Sweet Potatoes as the Unsung Hero
I used to think sweet potato wedges were just a vehicle for brown sugar and cinnamon, but this savory treatment completely changed my perspective. The smoked paprika echoes what's happening with the chicken, creating a cohesive plate where both components feel intentional rather than randomly thrown together. Roasting them at a high temperature with olive oil is what gives you those crispy, caramelized edges while the insides stay creamy and almost buttery.
Making It Your Own
This recipe is genuinely forgiving, which is part of why I love it so much. You can swap chicken thighs if you prefer them, though they'll take a few extra minutes on the grill and will stay juicier if you're not a fan of lean meat. Some people have asked if they can do this in the oven instead of grilling, and the answer is absolutely yes; just broil the chicken on high for about 10 to 12 minutes instead of grilling. The only thing I'd caution against is skipping the marinade time or using too-thin chicken breasts, because then you risk drying them out.

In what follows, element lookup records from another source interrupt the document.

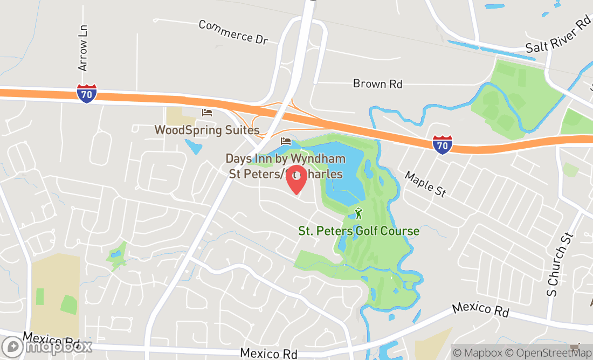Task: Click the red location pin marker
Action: pyautogui.click(x=296, y=181)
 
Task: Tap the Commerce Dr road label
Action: pyautogui.click(x=233, y=32)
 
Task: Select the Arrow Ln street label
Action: pyautogui.click(x=82, y=48)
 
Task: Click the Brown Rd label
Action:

- Chicken thighs work beautifully here and stay incredibly moist, though the skin-on versions will brown differently than skinless breasts.
- If you're making this for someone with a gluten sensitivity, double-check your mustard labels since some brands can surprise you.
- A simple arugula salad with lemon vinaigrette on the side turns this into a complete, balanced meal.
Save This meal has become my quiet confidence builder in the kitchen, the one I make when I want something foolproof that still feels special. There's real joy in serving something this good to people you care about and knowing you pulled it off without any drama or last-minute scrambling.
Recipe FAQs
- → How long should the chicken marinate?
Marinate the chicken for at least 30 minutes, but up to 2 hours, to allow the flavors to fully develop.
- → Can I use chicken thighs instead of breasts?
Yes, chicken thighs can be used. Adjust the grilling time accordingly for thorough cooking.
- → What is the best way to achieve crispy sweet potato wedges?
Toss the sweet potatoes in olive oil and spices, spread them out in a single layer, and roast at 425°F until golden and crisp, turning halfway through.
- → How can I enhance the honey mustard flavor on the cooked chicken?
Reserve 2 tablespoons of the marinade before adding chicken and drizzle it over the grilled meat as a finishing sauce.
- → What side dishes pair well with this grilled chicken?
A crisp green salad complements the smoky and sweet flavors, balancing the meal nicely.